Hier, je suis partie faire un trek dans la jungle. Tchuka a été notre guide. Un ancien du village, il connaît l’endroit comme sa poche. Il nous a expliqué beaucoup de choses sur les plantes, d’où vient le Kava et nous a conduit jusqu’à la chute. L’endroit est superbe, avec une végétation abondante, des lianes, bambou et autres plantes exotiques. Mais il c’est mis à pleuvoir.

Un vrai déluge !

Je n’avais jamais vu cela. Toute une aventure pour arriver à la chute, le chemin était très glissant et boueux. J’étais trempé comme si j’avais plongé habillé ! Sur le chemin du retour, le sentier ressemblait plus à une rivière.

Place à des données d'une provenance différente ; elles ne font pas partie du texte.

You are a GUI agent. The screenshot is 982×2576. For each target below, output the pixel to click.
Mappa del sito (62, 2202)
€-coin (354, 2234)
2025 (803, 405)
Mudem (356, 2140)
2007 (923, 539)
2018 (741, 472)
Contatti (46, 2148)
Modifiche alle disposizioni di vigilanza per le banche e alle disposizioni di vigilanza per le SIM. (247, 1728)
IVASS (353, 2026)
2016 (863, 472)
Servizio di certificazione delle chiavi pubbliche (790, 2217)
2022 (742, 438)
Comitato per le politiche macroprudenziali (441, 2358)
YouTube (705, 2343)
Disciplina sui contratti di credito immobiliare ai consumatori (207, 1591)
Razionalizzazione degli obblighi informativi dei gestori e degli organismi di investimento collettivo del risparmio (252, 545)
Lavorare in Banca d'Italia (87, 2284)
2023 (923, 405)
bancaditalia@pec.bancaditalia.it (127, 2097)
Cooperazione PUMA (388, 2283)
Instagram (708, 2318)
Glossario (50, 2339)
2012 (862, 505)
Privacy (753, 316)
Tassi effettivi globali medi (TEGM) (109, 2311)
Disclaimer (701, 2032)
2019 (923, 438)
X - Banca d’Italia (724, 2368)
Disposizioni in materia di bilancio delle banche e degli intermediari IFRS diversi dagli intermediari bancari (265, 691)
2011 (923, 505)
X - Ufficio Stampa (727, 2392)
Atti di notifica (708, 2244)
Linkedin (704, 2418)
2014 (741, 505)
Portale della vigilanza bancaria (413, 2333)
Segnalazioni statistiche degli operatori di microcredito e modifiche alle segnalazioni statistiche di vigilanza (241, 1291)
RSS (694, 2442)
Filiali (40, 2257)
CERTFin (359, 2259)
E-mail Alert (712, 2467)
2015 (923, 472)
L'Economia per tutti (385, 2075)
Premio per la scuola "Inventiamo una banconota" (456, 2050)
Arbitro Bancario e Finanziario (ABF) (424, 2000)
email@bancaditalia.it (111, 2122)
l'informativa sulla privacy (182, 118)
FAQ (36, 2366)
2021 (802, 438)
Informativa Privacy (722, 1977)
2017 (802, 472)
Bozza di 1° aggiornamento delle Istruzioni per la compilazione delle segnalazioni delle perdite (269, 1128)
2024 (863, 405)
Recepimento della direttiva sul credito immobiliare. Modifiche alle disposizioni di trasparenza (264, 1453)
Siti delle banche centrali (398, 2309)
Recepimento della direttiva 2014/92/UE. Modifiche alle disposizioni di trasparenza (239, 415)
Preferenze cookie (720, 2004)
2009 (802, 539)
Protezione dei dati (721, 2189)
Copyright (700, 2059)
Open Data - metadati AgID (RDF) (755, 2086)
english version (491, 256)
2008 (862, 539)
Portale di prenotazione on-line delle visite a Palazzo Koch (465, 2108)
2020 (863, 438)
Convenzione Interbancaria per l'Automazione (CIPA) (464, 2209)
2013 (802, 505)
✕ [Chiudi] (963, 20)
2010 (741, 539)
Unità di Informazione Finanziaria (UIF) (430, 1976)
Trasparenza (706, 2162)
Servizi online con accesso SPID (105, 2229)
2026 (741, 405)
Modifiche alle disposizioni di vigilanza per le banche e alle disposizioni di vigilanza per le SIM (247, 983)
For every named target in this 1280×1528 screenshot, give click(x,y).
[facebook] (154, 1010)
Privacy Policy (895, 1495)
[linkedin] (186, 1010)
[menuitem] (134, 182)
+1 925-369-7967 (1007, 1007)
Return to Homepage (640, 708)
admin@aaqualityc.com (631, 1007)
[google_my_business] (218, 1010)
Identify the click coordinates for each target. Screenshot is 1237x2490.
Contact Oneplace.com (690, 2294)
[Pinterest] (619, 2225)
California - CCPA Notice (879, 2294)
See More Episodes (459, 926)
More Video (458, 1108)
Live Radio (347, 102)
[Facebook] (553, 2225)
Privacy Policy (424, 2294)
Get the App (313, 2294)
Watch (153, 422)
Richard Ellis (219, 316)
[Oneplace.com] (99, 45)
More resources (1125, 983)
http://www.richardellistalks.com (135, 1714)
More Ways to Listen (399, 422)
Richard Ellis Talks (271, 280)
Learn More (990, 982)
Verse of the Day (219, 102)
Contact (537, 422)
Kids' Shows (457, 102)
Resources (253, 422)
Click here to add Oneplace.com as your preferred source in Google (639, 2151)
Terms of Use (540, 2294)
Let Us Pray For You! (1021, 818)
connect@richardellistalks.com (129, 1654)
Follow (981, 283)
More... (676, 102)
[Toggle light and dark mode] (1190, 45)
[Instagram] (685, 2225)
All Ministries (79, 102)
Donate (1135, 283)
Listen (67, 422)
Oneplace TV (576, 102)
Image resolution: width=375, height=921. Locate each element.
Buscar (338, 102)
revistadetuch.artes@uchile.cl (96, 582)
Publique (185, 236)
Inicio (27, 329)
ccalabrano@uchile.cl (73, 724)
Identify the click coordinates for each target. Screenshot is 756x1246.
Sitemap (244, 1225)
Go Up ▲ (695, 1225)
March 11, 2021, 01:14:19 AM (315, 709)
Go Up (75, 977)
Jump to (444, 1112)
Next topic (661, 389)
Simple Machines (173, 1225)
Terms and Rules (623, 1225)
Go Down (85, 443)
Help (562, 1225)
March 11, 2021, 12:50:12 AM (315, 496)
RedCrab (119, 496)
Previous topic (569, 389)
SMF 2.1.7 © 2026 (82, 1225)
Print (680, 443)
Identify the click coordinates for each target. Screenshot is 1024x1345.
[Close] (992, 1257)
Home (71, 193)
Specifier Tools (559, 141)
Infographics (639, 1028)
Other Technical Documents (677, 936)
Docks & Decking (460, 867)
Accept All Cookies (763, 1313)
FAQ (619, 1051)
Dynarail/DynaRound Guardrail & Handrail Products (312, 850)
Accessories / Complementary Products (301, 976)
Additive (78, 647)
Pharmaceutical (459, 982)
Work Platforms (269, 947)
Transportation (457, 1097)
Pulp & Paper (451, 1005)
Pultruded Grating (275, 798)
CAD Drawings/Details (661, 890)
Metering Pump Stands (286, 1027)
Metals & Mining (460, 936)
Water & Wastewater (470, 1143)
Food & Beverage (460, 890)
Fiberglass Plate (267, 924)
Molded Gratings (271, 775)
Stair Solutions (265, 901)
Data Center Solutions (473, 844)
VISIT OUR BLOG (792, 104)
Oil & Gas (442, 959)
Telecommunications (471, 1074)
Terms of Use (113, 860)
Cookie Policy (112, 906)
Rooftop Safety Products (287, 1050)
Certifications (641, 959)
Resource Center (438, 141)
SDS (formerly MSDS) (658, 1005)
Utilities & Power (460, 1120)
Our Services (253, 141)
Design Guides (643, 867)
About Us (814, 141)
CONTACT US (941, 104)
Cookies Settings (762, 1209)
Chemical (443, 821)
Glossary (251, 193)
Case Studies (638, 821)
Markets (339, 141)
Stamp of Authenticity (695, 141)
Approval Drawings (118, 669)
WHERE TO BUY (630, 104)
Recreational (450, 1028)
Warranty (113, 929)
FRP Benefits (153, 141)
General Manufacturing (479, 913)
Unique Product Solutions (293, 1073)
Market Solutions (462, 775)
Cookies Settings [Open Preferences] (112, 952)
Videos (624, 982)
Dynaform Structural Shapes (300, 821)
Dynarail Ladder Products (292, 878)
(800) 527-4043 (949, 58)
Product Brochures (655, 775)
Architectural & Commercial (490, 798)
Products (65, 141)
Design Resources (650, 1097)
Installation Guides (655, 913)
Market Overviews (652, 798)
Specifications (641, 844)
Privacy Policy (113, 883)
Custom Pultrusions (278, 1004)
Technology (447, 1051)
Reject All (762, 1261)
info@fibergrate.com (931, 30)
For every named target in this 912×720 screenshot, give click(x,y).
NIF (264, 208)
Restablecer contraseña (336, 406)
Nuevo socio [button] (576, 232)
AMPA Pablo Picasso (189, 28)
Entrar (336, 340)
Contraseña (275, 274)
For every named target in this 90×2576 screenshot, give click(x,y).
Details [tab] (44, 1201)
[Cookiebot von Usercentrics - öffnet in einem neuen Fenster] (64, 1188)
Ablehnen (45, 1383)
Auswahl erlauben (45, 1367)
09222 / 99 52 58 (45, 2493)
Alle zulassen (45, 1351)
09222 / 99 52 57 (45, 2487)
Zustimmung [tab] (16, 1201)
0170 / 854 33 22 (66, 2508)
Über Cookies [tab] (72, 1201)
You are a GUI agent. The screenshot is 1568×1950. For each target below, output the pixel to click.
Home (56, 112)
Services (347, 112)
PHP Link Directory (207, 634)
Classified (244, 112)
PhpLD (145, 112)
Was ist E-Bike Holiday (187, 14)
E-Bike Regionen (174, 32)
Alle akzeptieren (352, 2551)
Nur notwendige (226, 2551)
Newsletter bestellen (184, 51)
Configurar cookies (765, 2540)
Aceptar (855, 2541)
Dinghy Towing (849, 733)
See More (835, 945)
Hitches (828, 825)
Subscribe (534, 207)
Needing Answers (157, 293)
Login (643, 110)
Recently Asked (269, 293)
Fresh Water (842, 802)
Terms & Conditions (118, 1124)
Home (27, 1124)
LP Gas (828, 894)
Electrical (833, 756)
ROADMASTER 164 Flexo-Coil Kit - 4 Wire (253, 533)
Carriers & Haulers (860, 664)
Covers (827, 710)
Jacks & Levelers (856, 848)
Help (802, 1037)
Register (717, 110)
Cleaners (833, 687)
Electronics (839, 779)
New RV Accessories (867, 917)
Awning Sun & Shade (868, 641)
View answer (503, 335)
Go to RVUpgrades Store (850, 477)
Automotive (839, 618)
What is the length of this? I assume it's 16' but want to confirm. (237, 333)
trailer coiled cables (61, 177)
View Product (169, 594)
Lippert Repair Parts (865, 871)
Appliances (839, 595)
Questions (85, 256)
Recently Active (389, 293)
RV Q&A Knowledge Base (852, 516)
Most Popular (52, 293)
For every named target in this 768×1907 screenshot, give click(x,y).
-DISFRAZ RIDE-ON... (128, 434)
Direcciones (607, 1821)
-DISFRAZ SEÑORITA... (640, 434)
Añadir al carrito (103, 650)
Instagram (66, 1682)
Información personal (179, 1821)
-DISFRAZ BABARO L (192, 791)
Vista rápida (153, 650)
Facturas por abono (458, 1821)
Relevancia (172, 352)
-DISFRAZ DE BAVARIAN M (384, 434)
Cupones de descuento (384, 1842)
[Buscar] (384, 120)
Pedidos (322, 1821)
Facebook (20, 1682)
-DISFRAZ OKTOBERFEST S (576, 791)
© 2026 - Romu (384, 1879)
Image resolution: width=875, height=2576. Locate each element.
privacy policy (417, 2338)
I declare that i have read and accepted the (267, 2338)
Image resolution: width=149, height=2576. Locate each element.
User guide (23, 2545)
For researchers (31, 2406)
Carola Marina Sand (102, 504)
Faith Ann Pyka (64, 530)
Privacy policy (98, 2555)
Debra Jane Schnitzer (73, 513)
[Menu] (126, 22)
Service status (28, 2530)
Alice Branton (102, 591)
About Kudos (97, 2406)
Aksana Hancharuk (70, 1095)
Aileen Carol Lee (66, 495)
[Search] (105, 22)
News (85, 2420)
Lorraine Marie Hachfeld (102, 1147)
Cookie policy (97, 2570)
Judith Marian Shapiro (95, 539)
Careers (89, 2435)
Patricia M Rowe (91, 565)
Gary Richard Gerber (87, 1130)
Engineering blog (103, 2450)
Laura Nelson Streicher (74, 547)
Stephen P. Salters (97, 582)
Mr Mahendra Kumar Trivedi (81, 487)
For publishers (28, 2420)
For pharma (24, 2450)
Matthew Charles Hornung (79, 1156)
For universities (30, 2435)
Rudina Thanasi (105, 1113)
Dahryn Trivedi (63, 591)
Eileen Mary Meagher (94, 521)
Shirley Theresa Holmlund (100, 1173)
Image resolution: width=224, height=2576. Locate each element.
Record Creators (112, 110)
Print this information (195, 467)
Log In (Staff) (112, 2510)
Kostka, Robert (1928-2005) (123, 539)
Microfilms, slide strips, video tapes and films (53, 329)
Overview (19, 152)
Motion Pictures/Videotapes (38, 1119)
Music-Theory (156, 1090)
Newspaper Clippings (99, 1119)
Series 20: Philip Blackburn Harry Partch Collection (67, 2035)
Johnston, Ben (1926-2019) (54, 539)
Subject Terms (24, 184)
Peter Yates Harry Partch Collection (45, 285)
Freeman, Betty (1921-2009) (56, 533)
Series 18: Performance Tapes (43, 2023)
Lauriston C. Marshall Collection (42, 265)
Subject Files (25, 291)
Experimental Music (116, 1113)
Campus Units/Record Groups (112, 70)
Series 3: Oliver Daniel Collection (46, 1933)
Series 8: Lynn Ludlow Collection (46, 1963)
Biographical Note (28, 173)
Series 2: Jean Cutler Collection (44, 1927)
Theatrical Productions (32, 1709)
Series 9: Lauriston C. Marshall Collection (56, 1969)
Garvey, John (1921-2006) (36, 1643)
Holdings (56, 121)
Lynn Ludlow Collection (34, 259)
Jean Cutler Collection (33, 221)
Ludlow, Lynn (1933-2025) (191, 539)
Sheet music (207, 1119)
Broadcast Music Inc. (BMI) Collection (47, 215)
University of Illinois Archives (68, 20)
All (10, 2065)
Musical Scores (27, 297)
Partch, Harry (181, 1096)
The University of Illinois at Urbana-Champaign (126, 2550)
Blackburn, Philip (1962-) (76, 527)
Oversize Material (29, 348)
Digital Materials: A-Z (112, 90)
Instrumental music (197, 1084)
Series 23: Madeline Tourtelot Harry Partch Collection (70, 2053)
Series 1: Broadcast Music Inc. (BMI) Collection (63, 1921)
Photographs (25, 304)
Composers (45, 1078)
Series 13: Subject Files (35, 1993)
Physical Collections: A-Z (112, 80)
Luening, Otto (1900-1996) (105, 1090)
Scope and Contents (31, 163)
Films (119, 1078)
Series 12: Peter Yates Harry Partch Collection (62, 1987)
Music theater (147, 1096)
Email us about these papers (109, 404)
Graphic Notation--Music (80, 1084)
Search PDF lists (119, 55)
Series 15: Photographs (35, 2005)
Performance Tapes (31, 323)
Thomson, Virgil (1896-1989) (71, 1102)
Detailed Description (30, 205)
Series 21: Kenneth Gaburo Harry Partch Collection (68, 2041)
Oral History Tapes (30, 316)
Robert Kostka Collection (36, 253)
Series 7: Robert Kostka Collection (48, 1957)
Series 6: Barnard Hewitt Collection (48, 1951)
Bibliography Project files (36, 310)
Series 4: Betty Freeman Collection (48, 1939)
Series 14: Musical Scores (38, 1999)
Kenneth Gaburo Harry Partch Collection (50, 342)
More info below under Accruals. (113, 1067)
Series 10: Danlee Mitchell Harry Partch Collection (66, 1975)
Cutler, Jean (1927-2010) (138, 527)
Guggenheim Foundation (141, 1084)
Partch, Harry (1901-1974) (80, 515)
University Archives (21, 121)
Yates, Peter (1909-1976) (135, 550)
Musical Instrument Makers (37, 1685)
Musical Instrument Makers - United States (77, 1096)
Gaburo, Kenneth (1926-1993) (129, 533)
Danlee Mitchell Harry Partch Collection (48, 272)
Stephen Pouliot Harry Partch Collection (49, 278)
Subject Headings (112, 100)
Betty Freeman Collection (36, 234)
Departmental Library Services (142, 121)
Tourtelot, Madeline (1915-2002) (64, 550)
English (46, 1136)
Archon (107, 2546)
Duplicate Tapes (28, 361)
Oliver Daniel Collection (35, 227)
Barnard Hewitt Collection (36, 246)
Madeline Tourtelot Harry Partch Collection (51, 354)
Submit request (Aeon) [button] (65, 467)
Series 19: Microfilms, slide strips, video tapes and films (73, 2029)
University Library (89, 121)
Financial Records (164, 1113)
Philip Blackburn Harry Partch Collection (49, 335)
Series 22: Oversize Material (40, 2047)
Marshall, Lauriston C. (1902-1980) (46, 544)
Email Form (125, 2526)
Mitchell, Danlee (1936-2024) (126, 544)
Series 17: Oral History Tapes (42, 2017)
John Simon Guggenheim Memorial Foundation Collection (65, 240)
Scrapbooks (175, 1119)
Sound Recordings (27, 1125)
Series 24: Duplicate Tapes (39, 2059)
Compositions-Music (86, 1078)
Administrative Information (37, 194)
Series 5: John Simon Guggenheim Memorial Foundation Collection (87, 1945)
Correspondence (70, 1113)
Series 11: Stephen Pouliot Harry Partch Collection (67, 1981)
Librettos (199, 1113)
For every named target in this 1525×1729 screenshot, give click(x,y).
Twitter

Je me souviendrai de cette expédition ! Et comme je l’avais prédit, il c’est mis à faire soleil une fois arrivé à l’hôtel.

Je pars en fin d’après midi pour Pacific Harbor, de nouveau sous la pluie. Le lieu est très prisé pour la plongée avec les requins. Les requins sont nourris 3 fois par semaines, pour que l’on puisse les observer sans avoir de problèmes, et sans avoir besoin d’être dans une cage. Un endroit unique au monde. Il n’y a jamais eu d’accident, nous ne sommes pas au goût des requins.

Ce matin, je rejoins le club de plongé en direction du Bistro, le lieu donné pour la plongée. La première plongée est à 24m, la seconde à 18m, avec 45 minutes de décompression entre les 2. Nous descendons sous l’eau, accroché à une corde, pour admirer tous ces requins qui viennent à notre rencontre.

Un vrai spectacle !

Des milliers de poissons de toutes les espèces autour de nous. J’ai pu voir des requins Taureau, qui sont énormes, des requins citrons, requin à pointe blanche, à pointe noir, des requins gris et des requins nourrice. Impressionnant d’en voir autant et d’aussi près, passant juste au dessus de notre tête.